Auf der anderen Seite sind die Verluste auch auf russischer Seite sehr hoch, der Widerstand der ukrainischen Bevölkerung und der Truppen ist gewaltig. Die Frontlinien stocken, es geht kaum voran für den Kreml. Russlands Vize-Generalstabschef Sergej Rudskoj hatte bereits angekündigt, dass sich die russische Armee künftig auf die Donbass-Region in der Ostukraine konzentrieren werde. Dabei war das erklärte Kriegsziel Russlands bislang, die gesamte Ukraine zu „entnazifizieren“. Das würde für einen Strategiewechsel sprechen und eine mögliche Annäherung bei den Verhandlungen.

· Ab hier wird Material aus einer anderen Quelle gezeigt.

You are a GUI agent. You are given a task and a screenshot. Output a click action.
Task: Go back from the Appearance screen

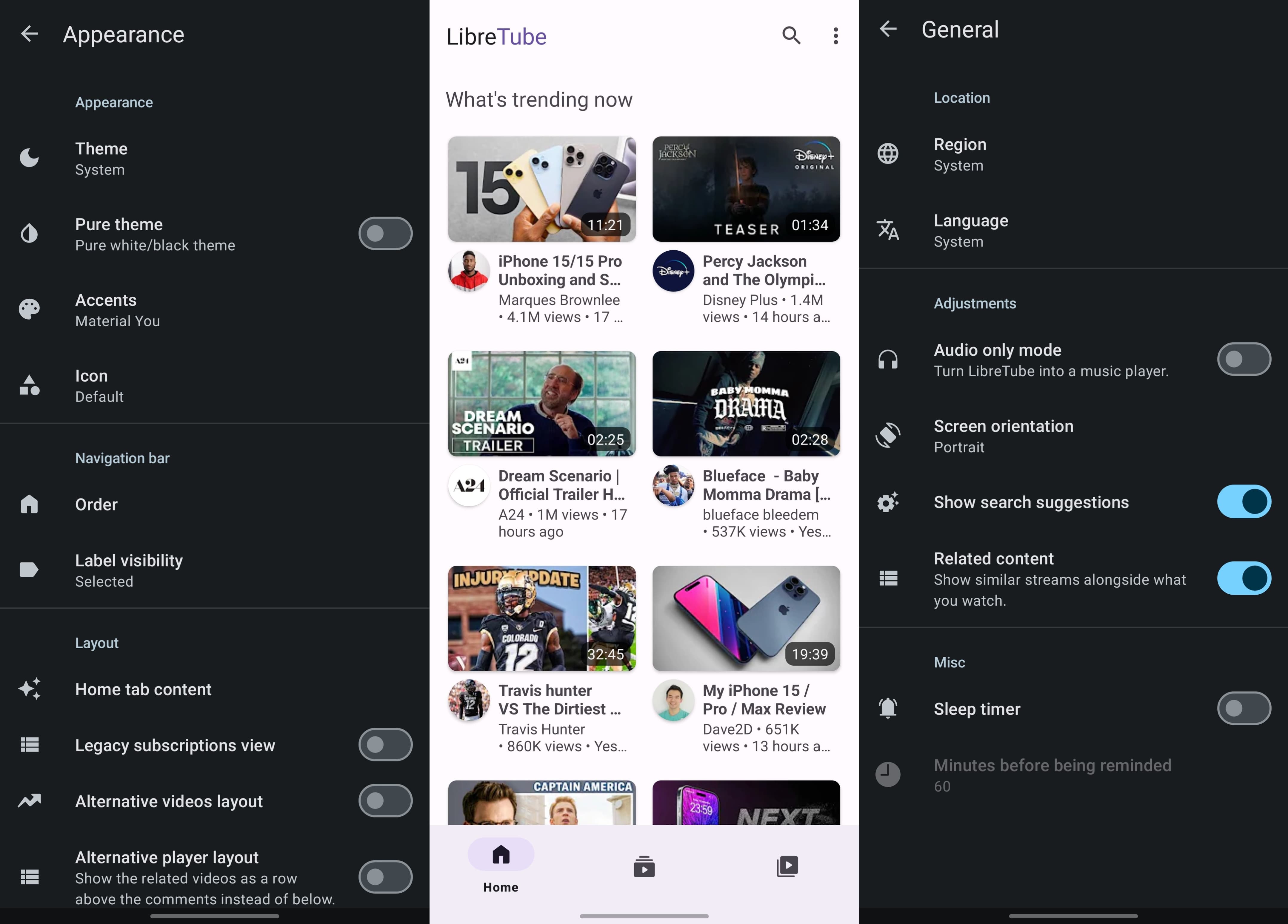pyautogui.click(x=30, y=34)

Ukraine: Verhandlungen gestalteten sich bislang als äußerst schwierig
Ob die neuen Verhandlungen wirklich Ergebnisse hervorbringen werden, bleibt abzuwarten. Denn bislang gestalteten sie sich als äußerst schwierig. Kyjiw fordert einen Abzug der russischen Truppen, territoriale Integrität und Sicherheitsgarantien. Moskau will einen Nato-Verzicht der Ukraine erreichen und eine Anerkennung der abtrünnigen Separatistengebiete im Osten als eigene Staaten. Der Kreml fordert zudem die Anerkennung der 2014 annektierten Halbinsel Krym als Teil Russlands.
Selenskyj wiederum gab bei einigen seiner Position nach. So beharrt er nicht länger auf einem Nato-Beitritt und erklärte er bereits, die Ukraine könne neutral sein. Im Rahmen eines Friedensabkommens könne man zudem einen Kompromiss über den Status der östlichen Donbass-Region eingehen.